Problem statement: The records should be restated exactly from their first line through the line with "You are a computer-use agent. The" in it.
►
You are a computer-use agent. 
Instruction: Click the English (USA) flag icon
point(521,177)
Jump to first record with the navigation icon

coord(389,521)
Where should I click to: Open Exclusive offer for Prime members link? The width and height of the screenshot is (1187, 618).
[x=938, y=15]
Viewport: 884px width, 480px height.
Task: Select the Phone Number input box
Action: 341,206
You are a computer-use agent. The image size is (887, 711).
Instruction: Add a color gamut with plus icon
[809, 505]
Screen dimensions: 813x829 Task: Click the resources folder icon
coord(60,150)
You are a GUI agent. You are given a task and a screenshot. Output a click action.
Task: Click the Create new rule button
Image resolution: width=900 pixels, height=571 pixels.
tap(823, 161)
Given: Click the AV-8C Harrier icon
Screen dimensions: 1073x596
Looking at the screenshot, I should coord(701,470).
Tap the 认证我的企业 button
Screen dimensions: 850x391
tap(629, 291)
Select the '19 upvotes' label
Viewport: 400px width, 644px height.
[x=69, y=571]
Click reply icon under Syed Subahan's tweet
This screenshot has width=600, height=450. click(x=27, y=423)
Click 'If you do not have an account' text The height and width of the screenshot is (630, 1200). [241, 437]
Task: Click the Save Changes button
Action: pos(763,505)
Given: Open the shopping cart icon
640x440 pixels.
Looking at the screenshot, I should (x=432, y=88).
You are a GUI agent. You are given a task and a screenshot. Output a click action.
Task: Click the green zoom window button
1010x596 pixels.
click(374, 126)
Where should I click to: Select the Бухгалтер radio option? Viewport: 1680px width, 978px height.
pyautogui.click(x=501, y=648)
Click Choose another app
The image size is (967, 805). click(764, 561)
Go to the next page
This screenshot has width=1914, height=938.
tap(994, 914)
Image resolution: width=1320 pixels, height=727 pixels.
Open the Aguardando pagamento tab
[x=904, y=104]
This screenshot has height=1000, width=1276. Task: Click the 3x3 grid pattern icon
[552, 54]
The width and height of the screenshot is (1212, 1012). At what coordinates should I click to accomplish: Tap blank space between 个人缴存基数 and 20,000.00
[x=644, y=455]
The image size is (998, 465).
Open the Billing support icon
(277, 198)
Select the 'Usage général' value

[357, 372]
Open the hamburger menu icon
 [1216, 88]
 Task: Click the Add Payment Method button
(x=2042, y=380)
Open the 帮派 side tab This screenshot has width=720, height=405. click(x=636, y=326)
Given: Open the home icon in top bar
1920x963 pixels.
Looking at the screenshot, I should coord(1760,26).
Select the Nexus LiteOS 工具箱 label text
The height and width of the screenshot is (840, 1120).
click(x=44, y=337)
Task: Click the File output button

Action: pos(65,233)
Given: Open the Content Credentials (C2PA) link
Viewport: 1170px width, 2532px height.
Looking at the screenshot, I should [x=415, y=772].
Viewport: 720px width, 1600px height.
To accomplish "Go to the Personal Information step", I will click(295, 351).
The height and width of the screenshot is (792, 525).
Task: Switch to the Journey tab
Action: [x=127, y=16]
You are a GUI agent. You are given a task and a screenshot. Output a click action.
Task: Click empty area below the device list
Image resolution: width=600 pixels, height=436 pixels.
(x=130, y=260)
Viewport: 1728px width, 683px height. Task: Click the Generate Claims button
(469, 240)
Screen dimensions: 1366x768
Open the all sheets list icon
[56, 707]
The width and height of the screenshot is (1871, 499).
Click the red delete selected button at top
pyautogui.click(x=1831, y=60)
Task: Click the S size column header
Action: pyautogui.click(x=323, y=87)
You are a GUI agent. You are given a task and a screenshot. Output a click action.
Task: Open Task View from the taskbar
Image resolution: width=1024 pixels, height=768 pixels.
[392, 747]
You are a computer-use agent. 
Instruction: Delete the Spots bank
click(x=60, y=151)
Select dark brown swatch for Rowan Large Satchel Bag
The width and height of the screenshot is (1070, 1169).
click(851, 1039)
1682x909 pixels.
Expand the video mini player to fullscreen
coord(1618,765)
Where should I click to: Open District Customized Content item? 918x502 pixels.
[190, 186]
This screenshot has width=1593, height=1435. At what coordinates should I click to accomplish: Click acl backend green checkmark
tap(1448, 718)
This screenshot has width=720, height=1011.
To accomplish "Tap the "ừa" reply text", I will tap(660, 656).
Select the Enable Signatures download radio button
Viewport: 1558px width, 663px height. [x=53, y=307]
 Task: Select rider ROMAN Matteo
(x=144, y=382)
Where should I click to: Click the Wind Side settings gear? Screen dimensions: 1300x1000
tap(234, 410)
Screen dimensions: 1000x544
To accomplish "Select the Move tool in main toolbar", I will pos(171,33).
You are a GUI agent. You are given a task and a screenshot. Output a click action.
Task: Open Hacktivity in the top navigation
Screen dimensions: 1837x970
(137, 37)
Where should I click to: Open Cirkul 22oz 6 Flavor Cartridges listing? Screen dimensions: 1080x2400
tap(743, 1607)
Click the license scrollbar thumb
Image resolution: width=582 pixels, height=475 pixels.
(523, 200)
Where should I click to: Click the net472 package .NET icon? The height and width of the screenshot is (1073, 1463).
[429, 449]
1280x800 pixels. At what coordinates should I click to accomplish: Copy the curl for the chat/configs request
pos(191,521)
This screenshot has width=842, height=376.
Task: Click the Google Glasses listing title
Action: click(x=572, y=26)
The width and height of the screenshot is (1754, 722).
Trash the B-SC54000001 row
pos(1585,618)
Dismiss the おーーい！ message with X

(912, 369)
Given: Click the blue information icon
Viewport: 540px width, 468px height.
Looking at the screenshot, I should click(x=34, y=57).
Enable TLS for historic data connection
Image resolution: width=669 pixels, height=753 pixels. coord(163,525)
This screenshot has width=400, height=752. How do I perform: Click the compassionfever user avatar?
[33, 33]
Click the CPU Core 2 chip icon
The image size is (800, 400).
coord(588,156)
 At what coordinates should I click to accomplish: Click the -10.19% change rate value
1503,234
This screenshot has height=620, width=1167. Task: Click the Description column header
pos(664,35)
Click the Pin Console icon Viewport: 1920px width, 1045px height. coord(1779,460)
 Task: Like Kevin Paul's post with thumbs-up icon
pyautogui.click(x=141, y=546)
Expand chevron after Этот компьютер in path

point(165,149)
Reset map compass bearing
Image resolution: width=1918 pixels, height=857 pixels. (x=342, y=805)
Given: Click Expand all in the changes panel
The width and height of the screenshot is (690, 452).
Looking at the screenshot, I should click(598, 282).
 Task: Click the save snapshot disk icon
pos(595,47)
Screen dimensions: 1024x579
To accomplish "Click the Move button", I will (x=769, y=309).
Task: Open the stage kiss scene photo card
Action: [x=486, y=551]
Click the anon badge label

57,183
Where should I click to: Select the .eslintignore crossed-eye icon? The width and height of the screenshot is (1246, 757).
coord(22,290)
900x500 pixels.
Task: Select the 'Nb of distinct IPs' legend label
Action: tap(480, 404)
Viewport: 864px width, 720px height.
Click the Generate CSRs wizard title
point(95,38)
◄
Completed task:
You are a computer-use agent. 
Instruction: Click the English (USA) flag icon
point(521,177)
Jump to first record with the navigation icon

coord(389,521)
Where should I click to: Open Exclusive offer for Prime members link? The width and height of the screenshot is (1187, 618).
[x=938, y=15]
Viewport: 884px width, 480px height.
Task: Select the Phone Number input box
Action: 341,206
You are a computer-use agent. The image size is (887, 711).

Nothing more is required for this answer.